Minggu, 01 April 2012
Hari Minggu Palma - Mengenangkan Sengsara Tuhan

 Minggu Palma yang kita rayakan hari ini, menjadi saat untuk memasuki Pekan Suci. Dari namanya saja sudah mencerminkan isinya. Hari-hari yang selanjutnya menjadi saat yang suci. Suci berarti sesuatu yang disisihkan untuk Allah, sesuatu yang dipersembahkan untuk Tuhan. Dengan demikian, apa yang akan disisihkan atau dipersembahkan selama pekan suci? Yakni seluruh akal budi, pusat perhatian kita tertuju pada sengsara Tuhan Yesus. Kita ingin merenungkan, betapa dosa yang terus menerus kita nikmati, yang melenakan kita, ujung-ujungnya membawa maut. Namun, berkat kesengsaraan Yesus, kita yang adalah manusia berdosa diselamatkan. Kita ingin bersyukur atas keselamatan itu. Rasa syukur atas keselamatan tersebut diwujudkan dengan kemauan dan kerja keras kita menjadi pribadi yang sudah tertebus. Caranya?

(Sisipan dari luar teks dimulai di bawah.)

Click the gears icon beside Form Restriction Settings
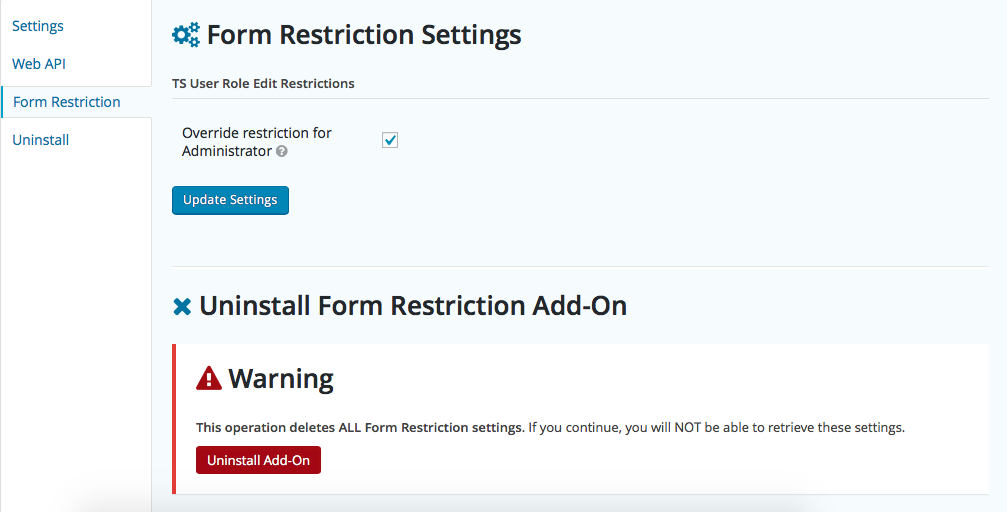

Cara hidup Yesus adalah cara hidup yang dipersembahkan, dibagikan, dikurbankan, diberikan untuk kebahagiaan, keselamatan orang lain. Dalam buku pendalaman Iman APP, yang terdiri dari lima kali pertemuan membahas cara hidup yang demikian. Pada pertemuan pertama dibahas tema: “Temukan Tuhan yang hadir”. Melalui tema ini, kita diajak untuk menemukan bahwa Tuhan hadir dalam diri Zakheus (sosok orang berdosa), yang mau bertobat setelah mengalami perjumpaan dengan Yesus. Kehadiran Tuhan itu membawa perubahan ke arah yang lebih baik, Zakheus bukan hanya bertobat, tapi lalu menunjukkan bentuk pertobatan itu dengan berbagi. Maka permenungan untuk kita adalah bagaimana saya sebagai pribadi merasakan Tuhan yang hadir dalam situasi konkret hidupku? Apakah Tuhan yang hadir dalam diriku juga mengubahku untuk berani berbagi? Apakah aku menemukan Tuhan dalam diri orang-orang yang kujumpai dalam hidup?

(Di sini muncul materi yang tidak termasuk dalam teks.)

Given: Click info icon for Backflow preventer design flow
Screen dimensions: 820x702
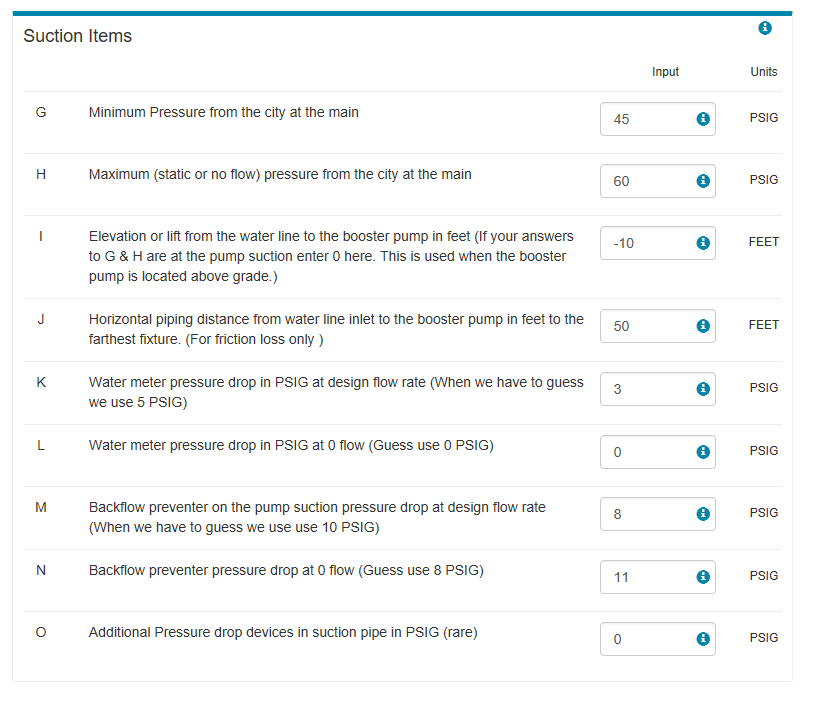Looking at the screenshot, I should (703, 514).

Pertemuan kedua, bertema: “Tuhan melayani dengan kasih”. Bentuk paling nyata dari pelayanan kasih adalah pelayanan yang menyentuh sisi hati dan kemanusiaan. Pembasuhan kaki yang dilakukan Yesus adalah bentuk nyata pelayanan kasih itu. Ia melayani dengan kerendahan hati. Dengan pembasuhan kaki, Ia ingin membersihkan diri para murid dari dosa. Ia ingin betapa pembasuhan kaki yang mestinya dilakukan oleh seorang hamba, ia lakukan, supaya para pengikut-Nya meneladan sikap-Nya. Artinya, pelayanan Yesus yang rendah hati itu diperuntukkan bagi para murid sendiri agar memperoleh keselamatan. Kesombongan dalam hal ini adalah musuh paling utama. Pelayanan apapun, hanya akan membawa keselamatan bila dilakukan dengan ikhlas, tanpa pamrih dan dengan kerendahan hati? Itulah cara hidup Yesus dalam melayani, yang juga harus menjadi cara hidup kita.

Pertemuan ketiga, “Berkorban dan berbagi”. Melalui tema ini, kita diajak untuk mendasarkan diri pada tindakan Yesus dalam berkorban dan berbagi melalui mukjizat penggandaan roti. Bahwa berbagi itu mungkin. Bahwa dengan berbagi tidak ada yang hilang dan kurang dari diri si pem”bagi”. Melainkan berkelimpahan. Lima roti dan dua ikan yang dibagikan untuk 5000 orang lebih dan sisa 12 bakul adalah bukti nyata betapa berbagi itu mendatangkan kelimpahan. Maka benarlah ungkapan; setinggi-tingginya martabat manusia itu kalau hidupnya berguna bagi orang lain, menjadi berkat bagi banyak orang. Itulah makna berbagi.

Pertemuan keempat, yang bertemakan syarat mengikuti Yesus, semakin menyadarkan bahwa tindakan berbagi, tindakan pelayanan, kadang membutuhkan sebuah pengorbanan. Pengorbanan yang membuat sakit bila dipertanyakan; mengapa harus berkorban? Ajakan Yesus untuk menyangkal diri, memikul salib dan mengikuti Dia, adalah cara bagaimana tetap bertahan dalam pelayanan, dalam pengorbanan, dalam berbagi yang kadang tidak dihargai dan mendapat penolakan, atau diri sendiri tidak terperhatikan. Itulah ajakan Yesus bagi semua pengikut-Nya, untuk menjadikan cara hidup-Nya diikuti. Pertemuan kelima adalah penutup. Kita diajak merenungkan : “Ekaristi: Perayaan Kehidupan”. Ini merupakan rangkuman atas tema-tema sebelumnya; bahwa menemukan Allah yang hadir, mengalami Allah yang melayani kita dengan kasih dan meneladan Dia dalam berkorban dan berDia adalah cara hidup yang ekaristis.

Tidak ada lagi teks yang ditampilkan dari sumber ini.